▶ TASK TO COMPLETE:
From the listing below, copy only the lines from the line that contains "Manu (322, 1885)" to the line that contains "Elisa (558, 1065)", counting those two lines as part of the copy.

▶ PROVIDED MATERIAL:
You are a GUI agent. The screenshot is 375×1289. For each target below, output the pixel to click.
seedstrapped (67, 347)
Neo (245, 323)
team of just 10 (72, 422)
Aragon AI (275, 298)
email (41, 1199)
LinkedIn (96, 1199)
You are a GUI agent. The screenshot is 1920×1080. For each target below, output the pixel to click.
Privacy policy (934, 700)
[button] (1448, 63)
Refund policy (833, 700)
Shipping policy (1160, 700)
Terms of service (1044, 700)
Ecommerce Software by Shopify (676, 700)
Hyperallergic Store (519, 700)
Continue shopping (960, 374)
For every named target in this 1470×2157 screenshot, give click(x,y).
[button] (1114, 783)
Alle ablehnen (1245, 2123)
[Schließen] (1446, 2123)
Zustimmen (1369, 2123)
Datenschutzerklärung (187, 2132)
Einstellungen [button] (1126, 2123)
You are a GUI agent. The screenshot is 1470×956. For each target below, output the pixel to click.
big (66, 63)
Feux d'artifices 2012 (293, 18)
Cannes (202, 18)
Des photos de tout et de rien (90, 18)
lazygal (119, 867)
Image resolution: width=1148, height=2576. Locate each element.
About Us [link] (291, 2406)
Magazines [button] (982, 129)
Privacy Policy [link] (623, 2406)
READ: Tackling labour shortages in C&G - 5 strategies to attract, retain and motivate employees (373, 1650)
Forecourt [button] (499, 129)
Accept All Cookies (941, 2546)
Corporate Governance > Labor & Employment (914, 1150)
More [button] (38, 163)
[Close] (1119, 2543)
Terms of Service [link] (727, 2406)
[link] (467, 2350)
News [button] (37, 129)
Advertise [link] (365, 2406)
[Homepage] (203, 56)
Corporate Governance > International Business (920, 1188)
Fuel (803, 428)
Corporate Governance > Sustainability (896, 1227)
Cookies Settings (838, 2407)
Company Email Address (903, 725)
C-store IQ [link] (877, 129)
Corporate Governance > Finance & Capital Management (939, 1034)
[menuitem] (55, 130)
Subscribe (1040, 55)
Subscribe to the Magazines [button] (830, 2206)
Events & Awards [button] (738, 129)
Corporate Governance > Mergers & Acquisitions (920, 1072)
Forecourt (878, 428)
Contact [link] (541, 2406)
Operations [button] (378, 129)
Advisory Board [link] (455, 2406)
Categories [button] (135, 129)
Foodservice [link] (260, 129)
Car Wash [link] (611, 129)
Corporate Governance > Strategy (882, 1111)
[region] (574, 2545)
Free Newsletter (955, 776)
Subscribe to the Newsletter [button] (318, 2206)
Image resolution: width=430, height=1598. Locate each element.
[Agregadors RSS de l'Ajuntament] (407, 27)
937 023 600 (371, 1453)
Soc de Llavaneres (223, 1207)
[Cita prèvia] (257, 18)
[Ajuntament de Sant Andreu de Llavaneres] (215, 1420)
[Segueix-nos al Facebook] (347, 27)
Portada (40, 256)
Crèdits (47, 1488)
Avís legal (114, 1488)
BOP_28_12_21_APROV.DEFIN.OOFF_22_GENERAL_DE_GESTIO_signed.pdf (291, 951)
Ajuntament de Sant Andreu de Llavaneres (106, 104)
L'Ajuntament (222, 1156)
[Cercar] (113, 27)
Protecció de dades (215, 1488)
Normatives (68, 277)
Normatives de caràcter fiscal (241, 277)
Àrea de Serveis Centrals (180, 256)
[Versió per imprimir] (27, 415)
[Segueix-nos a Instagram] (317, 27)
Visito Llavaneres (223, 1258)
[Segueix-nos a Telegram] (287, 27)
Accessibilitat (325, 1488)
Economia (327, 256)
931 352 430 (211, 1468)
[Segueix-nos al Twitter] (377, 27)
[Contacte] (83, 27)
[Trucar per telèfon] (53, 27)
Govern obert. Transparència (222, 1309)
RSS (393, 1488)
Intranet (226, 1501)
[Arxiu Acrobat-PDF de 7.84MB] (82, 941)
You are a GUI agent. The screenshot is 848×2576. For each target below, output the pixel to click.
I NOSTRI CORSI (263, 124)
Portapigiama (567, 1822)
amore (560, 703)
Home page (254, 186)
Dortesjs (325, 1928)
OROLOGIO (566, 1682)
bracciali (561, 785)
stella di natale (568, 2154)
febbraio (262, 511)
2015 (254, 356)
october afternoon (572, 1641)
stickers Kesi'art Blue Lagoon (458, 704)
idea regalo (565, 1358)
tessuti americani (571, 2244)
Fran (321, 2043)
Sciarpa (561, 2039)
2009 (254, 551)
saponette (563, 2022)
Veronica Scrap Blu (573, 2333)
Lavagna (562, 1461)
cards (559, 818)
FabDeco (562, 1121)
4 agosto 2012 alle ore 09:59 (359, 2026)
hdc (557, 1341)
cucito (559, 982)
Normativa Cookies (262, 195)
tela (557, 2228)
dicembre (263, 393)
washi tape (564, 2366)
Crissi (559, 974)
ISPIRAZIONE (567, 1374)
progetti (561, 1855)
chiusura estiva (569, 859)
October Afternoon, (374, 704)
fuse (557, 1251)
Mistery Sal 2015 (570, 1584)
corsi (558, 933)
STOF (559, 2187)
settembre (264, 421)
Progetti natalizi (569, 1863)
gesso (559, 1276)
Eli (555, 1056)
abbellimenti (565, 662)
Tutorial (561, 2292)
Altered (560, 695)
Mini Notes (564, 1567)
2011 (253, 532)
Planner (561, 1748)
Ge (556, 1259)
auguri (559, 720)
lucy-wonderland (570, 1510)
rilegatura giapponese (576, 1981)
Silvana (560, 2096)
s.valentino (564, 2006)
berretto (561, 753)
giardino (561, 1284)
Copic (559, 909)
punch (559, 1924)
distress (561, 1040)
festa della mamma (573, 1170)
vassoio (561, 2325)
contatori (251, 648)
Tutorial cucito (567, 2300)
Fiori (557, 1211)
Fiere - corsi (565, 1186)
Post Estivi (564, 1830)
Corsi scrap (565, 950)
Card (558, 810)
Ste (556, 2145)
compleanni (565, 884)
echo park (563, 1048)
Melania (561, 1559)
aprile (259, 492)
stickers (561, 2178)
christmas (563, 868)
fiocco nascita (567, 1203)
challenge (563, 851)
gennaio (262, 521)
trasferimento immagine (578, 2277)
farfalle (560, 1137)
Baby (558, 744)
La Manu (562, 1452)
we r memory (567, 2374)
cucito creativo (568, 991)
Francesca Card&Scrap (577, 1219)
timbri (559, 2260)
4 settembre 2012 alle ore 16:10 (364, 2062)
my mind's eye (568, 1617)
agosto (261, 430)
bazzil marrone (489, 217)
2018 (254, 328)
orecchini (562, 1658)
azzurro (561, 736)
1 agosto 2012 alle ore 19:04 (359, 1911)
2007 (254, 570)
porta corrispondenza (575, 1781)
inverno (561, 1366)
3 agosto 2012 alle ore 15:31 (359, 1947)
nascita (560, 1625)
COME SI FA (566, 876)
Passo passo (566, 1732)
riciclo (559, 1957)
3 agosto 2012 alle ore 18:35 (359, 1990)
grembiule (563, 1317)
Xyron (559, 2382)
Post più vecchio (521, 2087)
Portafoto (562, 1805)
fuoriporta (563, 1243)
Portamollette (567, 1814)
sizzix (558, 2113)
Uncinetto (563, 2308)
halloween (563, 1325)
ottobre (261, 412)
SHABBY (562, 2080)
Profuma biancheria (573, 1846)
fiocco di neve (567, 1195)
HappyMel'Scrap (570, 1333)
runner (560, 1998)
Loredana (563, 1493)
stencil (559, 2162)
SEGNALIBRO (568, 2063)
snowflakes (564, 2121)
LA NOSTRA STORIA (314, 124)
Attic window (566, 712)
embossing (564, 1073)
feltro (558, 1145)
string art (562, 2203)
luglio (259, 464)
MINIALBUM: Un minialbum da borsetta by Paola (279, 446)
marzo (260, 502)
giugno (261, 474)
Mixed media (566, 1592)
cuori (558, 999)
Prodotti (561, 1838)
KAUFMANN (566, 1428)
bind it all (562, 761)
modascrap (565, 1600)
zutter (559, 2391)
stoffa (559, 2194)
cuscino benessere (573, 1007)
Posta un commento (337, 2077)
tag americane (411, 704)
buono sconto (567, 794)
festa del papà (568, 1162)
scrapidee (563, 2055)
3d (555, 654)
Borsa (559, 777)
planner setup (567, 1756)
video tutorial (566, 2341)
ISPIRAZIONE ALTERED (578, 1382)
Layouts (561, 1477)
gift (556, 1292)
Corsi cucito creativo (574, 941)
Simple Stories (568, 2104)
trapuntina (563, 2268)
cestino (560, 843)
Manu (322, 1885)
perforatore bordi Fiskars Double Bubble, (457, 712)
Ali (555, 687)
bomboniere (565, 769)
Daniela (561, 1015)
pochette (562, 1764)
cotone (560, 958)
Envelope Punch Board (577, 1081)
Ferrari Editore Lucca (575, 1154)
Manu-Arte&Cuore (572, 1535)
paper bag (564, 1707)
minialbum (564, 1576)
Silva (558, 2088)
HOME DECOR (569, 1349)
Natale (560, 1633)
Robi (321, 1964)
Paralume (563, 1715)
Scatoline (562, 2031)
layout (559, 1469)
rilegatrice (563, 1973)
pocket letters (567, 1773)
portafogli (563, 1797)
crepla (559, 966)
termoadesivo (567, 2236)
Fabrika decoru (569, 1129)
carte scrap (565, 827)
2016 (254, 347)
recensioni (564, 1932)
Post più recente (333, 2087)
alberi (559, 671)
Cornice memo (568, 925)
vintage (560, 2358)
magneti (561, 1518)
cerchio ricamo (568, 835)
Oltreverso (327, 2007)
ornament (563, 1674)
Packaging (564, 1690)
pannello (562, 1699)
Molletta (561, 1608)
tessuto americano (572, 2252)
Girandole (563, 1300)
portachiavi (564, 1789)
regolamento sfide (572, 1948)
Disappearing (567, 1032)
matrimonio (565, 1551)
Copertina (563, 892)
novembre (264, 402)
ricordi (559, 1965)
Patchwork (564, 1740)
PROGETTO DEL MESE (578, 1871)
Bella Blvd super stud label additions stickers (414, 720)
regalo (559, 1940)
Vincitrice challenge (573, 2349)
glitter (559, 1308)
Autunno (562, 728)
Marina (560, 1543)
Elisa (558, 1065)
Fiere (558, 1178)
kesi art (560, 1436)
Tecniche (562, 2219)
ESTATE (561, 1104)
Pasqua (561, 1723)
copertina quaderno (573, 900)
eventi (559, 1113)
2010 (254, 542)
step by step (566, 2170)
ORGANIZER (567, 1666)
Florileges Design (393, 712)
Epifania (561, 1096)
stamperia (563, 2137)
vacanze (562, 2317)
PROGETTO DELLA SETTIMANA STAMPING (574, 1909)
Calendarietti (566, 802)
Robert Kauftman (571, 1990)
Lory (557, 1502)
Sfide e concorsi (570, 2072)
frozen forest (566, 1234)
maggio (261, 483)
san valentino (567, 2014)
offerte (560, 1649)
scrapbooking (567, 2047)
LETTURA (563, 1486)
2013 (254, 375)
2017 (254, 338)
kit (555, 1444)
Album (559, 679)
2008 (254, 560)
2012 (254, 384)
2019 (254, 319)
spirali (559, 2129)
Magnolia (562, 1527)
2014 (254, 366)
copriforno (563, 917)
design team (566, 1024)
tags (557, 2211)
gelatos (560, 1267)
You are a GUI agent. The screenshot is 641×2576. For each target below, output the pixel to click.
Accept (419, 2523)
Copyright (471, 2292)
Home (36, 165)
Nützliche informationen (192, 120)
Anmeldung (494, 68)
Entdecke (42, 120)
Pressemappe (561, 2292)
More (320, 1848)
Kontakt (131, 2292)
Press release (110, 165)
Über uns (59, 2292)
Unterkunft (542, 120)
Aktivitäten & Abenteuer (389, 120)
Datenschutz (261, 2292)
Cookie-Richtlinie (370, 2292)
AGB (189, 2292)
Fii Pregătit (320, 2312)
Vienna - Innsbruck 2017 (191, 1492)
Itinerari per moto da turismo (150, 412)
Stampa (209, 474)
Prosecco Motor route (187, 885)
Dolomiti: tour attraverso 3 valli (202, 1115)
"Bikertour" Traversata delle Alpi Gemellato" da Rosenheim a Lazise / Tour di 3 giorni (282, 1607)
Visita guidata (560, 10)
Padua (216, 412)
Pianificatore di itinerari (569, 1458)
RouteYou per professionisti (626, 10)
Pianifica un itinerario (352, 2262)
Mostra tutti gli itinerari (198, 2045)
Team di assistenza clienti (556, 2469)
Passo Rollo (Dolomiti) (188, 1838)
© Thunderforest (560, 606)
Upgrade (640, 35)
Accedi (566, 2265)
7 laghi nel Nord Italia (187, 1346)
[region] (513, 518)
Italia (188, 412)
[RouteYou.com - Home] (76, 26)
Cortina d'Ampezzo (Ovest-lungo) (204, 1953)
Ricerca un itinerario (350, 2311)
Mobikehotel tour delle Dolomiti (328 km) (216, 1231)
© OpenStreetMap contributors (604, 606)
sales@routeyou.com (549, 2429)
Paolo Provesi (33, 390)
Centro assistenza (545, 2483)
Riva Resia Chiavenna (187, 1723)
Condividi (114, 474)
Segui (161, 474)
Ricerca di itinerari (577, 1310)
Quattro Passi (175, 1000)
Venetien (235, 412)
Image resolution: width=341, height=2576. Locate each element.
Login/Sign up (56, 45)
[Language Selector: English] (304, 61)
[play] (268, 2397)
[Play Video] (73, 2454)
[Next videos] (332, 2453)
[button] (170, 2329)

▶ RESPONSE TO THE EXERCISE:
Manu (322, 1885)
perforatore bordi Fiskars Double Bubble, (457, 712)
Ali (555, 687)
bomboniere (565, 769)
Daniela (561, 1015)
pochette (562, 1764)
cotone (560, 958)
Envelope Punch Board (577, 1081)
Ferrari Editore Lucca (575, 1154)
Manu-Arte&Cuore (572, 1535)
paper bag (564, 1707)
minialbum (564, 1576)
Silva (558, 2088)
HOME DECOR (569, 1349)
Natale (560, 1633)
Robi (321, 1964)
Paralume (563, 1715)
Scatoline (562, 2031)
layout (559, 1469)
rilegatrice (563, 1973)
pocket letters (567, 1773)
portafogli (563, 1797)
crepla (559, 966)
termoadesivo (567, 2236)
Fabrika decoru (569, 1129)
carte scrap (565, 827)
2016 (254, 347)
recensioni (564, 1932)
Post più recente (333, 2087)
alberi (559, 671)
Cornice memo (568, 925)
vintage (560, 2358)
magneti (561, 1518)
cerchio ricamo (568, 835)
Oltreverso (327, 2007)
ornament (563, 1674)
Packaging (564, 1690)
pannello (562, 1699)
Molletta (561, 1608)
tessuto americano (572, 2252)
Girandole (563, 1300)
portachiavi (564, 1789)
regolamento sfide (572, 1948)
Disappearing (567, 1032)
matrimonio (565, 1551)
Copertina (563, 892)
novembre (264, 402)
ricordi (559, 1965)
Patchwork (564, 1740)
PROGETTO DEL MESE (578, 1871)
Bella Blvd super stud label additions stickers (414, 720)
regalo (559, 1940)
Vincitrice challenge (573, 2349)
glitter (559, 1308)
Autunno (562, 728)
Marina (560, 1543)
Elisa (558, 1065)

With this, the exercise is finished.